The Bill would also amend sections which say Australia has protection obligations under the Refugees Convention to certain non‑citizens – ie refugees. The Bill would change the wording to “obligations in respect of” refugees. This may sound like a fine distinction, but to an international lawyer it is a slap in the face. No longer does the Australian Government accept that it has obligations to those fleeing persecution, merely obligations which somehow vaguely relate to such people, which may or may not compel us to protect them in reality.

The Bill specifies that the rules of natural justice do not apply to decisions regarding the designation of offshore processing countries. Natural justice encompasses principles such as the right to a fair hearing and the right to challenge a Government decision.  In fact, natural justice is already denied by the Migration Act in respect of other kinds of decisions, such as cancellation of visas on character grounds or the refusal of temporary safe haven. These are decisions with serious consequences for those affected, and are precisely the types of decisions which should be subjected to the highest standards of fairness and justice, rather than the lowest.

The next little nugget from this Bill is an authorisation for officers (including soldiers) to use “necessary and reasonable” force in implementing the Government’s transfer policy. Unfortunately, the victim of any unnecessary or unreasonable force shunted off to a third country is not likely to be in a strong position to take action against the authorities once removed.

Not content with a wholesale reworking of the protection regime in the Migration Act, the Bill also amends the Immigration (Guardianship of Children) Act 1946 to ensure that the Minister’s obligations as legal guardian of unaccompanied minors do not interfere with removal under the Migration Act.

This Bill is cynical and antipathetic to Australia’s international obligations. The Government’s justification (stated in the Bill itself) is that “people smuggling, and its undesirable consequences including the resulting loss of life at sea, are major regional problems that need to be addressed.” Yet the sole criterion for the designation of an ‘offshore processing country,’ as specified in the Bill, is the (Australian) national interest. The justification implies altruism; the Bill expresses only self‑interest.

A couple of vague (non-binding) references to international obligations were inserted after Opposition protestation, although the Coalition’s stance overloaded irony detectors everywhere. The defeat of this Bill (which seems certain in the Senate, and is looking likely in the House), should not be lamented. A return to onshore processing, despite the reported hyperbolic warnings of the Immigration Department, is unlikely to spell the end of society as we know it. Rather than merely “restoring power to the executive,” as the Minister would have it, the Bill would effectively rewrite the rules after the umpire’s decision in the High Court.
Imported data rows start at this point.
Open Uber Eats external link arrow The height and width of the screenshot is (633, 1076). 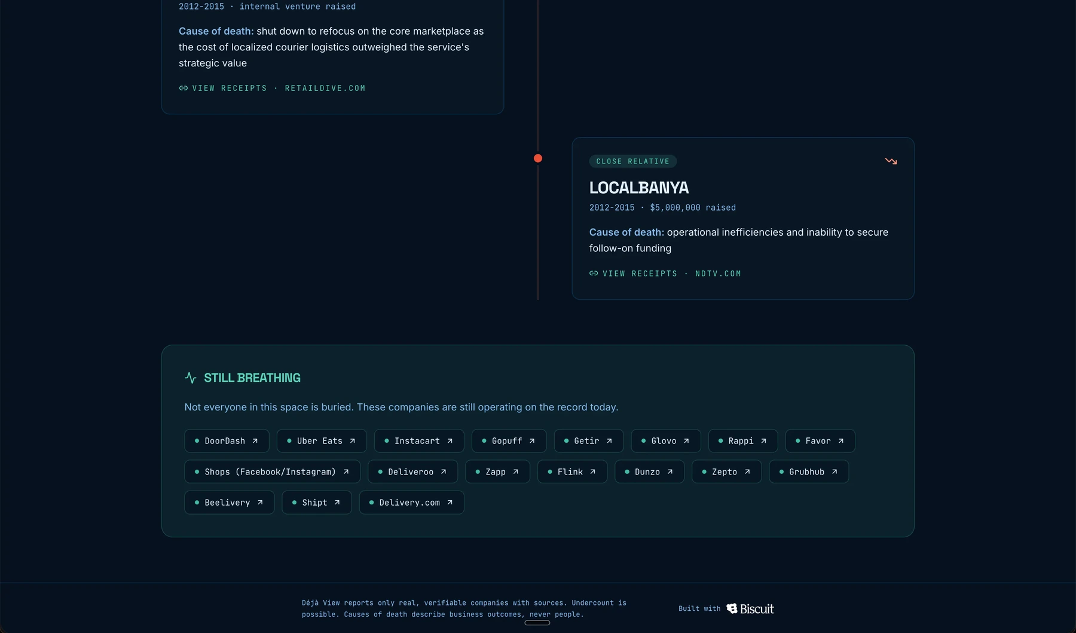click(353, 441)
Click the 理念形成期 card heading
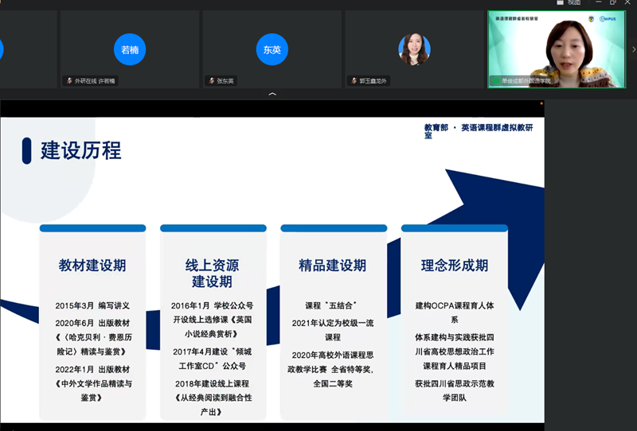637x431 pixels. coord(454,265)
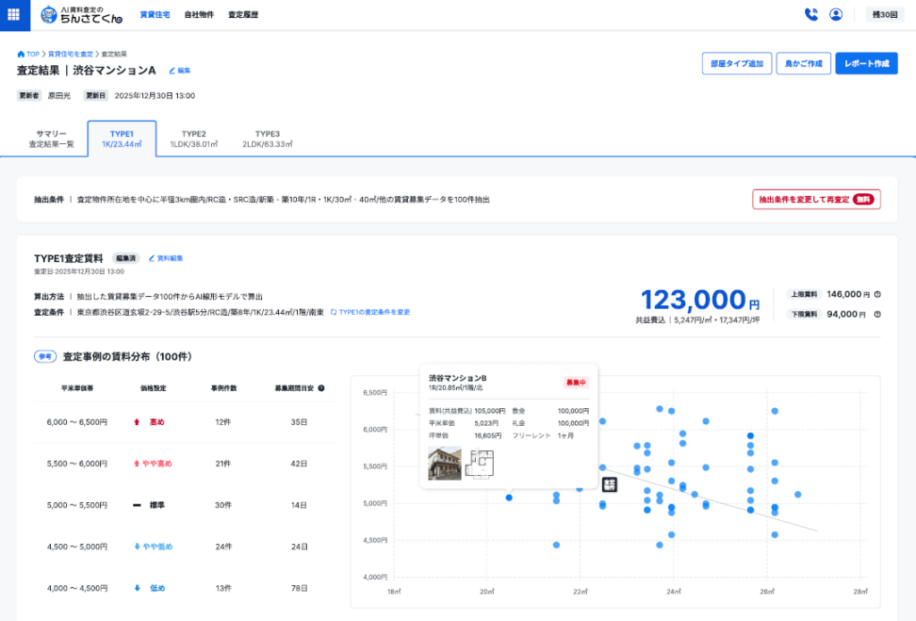Viewport: 916px width, 621px height.
Task: Click 抽出条件を変更して再査定 button
Action: click(816, 200)
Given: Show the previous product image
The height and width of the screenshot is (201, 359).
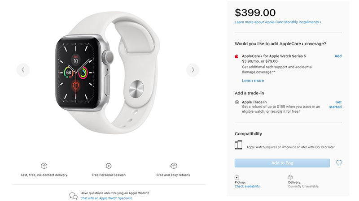Looking at the screenshot, I should click(23, 70).
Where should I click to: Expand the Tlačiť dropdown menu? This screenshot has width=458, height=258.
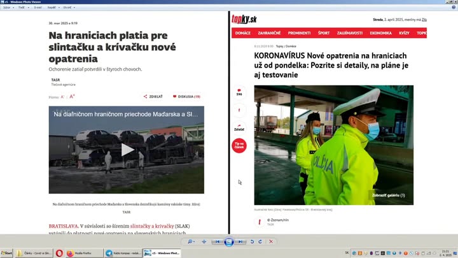coord(22,8)
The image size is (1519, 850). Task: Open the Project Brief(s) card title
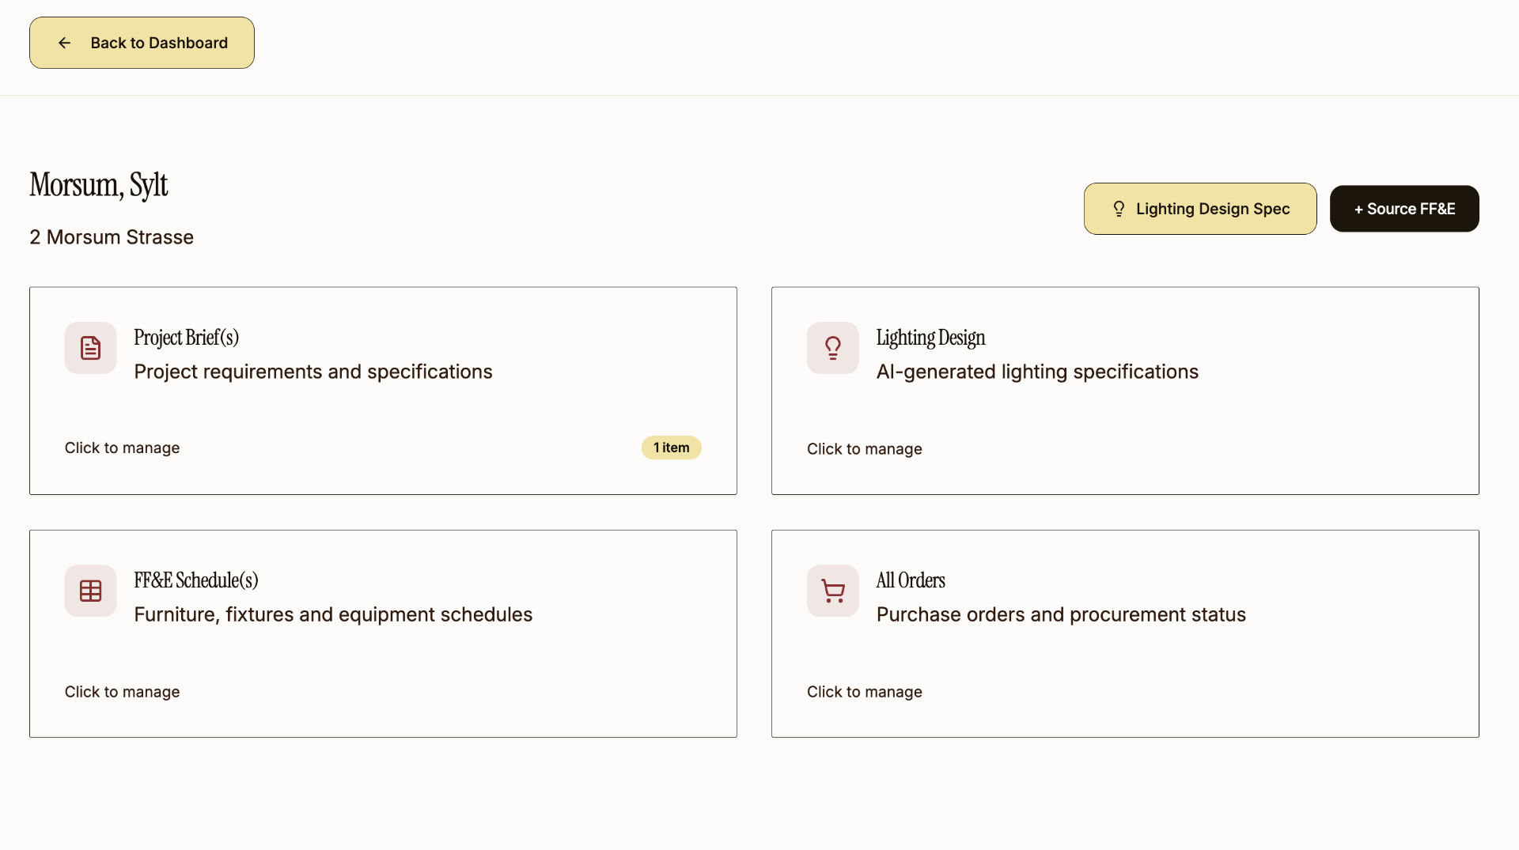point(186,338)
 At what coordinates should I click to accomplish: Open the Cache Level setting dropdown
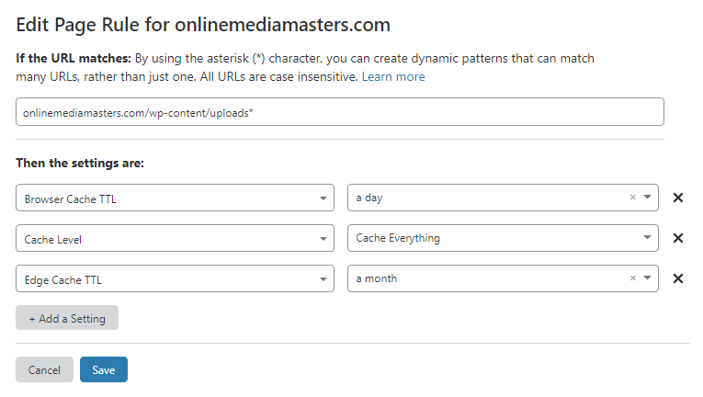pos(175,238)
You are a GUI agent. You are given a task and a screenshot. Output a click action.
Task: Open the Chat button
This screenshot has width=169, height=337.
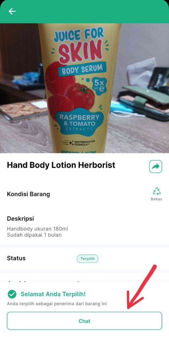pos(84,321)
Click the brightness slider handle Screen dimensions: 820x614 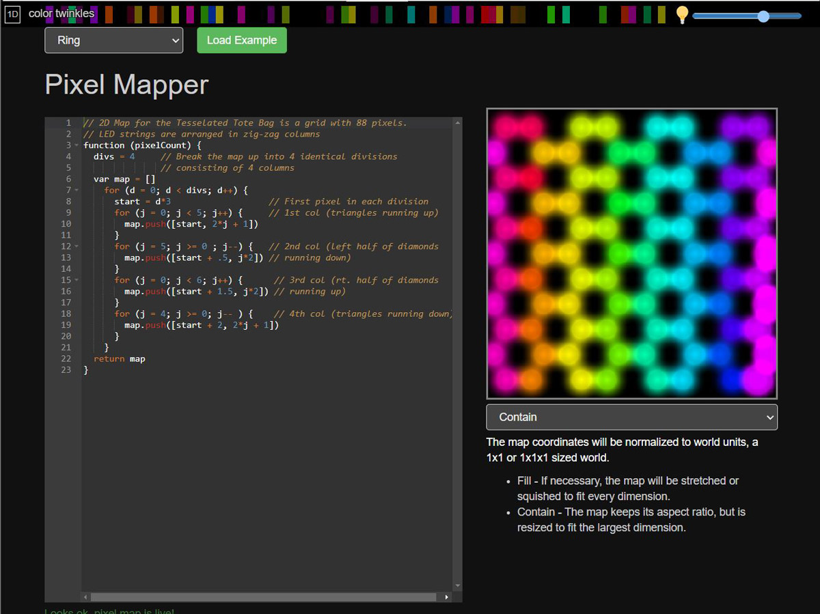[763, 16]
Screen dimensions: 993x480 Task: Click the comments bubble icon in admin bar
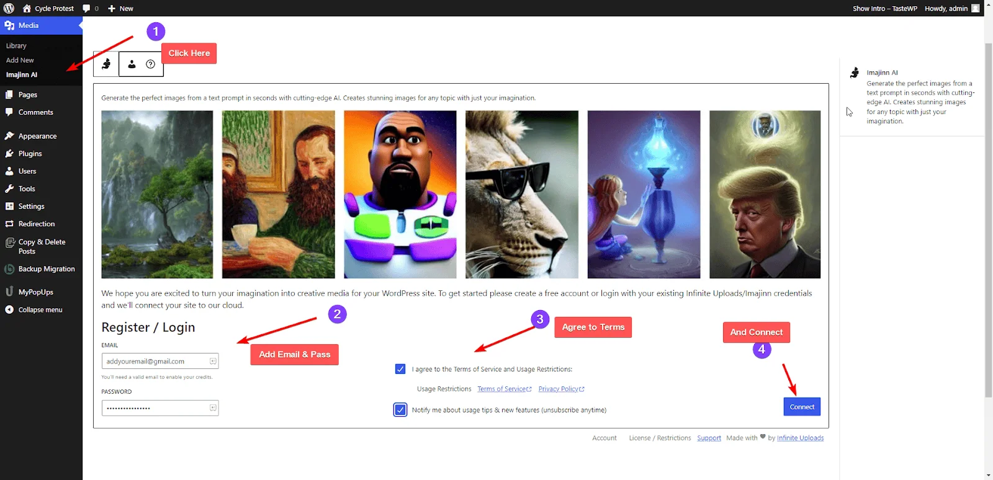point(87,8)
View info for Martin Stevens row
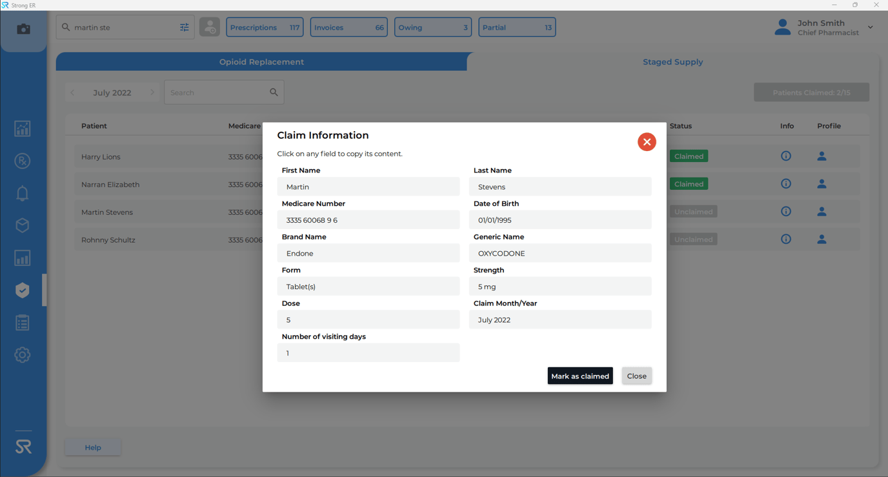This screenshot has height=477, width=888. tap(786, 211)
It would in fact increase the power of the executive and allow it (once again) to interpret its international obligations extremely narrowly, if not sidestep them entirely.

If Australia is serious about the need for regional solutions and other reforms to the international system of refugee protection (and there is a case to be made for this), the proper course is to advocate change at the international level, rather than to undermine the system through dubious bilateral arrangements and weaselly amendments to the Migration Act.